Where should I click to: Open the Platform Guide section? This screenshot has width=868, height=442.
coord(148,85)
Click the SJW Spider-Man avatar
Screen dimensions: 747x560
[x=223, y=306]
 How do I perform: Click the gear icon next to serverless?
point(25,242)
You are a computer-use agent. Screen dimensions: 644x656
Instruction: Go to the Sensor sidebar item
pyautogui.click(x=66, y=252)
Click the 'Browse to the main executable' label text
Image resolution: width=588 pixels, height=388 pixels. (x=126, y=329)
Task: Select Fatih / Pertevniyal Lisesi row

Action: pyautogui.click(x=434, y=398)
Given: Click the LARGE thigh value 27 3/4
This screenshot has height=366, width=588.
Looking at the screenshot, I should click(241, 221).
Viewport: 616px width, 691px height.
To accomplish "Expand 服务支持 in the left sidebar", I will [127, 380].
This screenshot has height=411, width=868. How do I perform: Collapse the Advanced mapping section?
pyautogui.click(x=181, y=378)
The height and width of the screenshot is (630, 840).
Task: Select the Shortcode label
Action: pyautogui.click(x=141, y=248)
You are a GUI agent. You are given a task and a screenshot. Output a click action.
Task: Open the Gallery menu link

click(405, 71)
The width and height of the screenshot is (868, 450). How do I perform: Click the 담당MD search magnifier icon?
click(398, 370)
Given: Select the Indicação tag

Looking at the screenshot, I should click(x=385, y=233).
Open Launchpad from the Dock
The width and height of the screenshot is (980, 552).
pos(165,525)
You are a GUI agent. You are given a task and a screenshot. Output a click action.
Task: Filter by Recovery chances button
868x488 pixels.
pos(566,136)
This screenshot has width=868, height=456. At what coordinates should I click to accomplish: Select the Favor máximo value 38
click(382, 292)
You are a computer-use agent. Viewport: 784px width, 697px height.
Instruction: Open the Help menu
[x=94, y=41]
•••••
Which lines above hold the string "computer"? Copy every one of them.

* Written response
You are a computer-use agent. Screen dimensions: 644x656
You are a computer-use agent. Viewport: 784px width, 697px height.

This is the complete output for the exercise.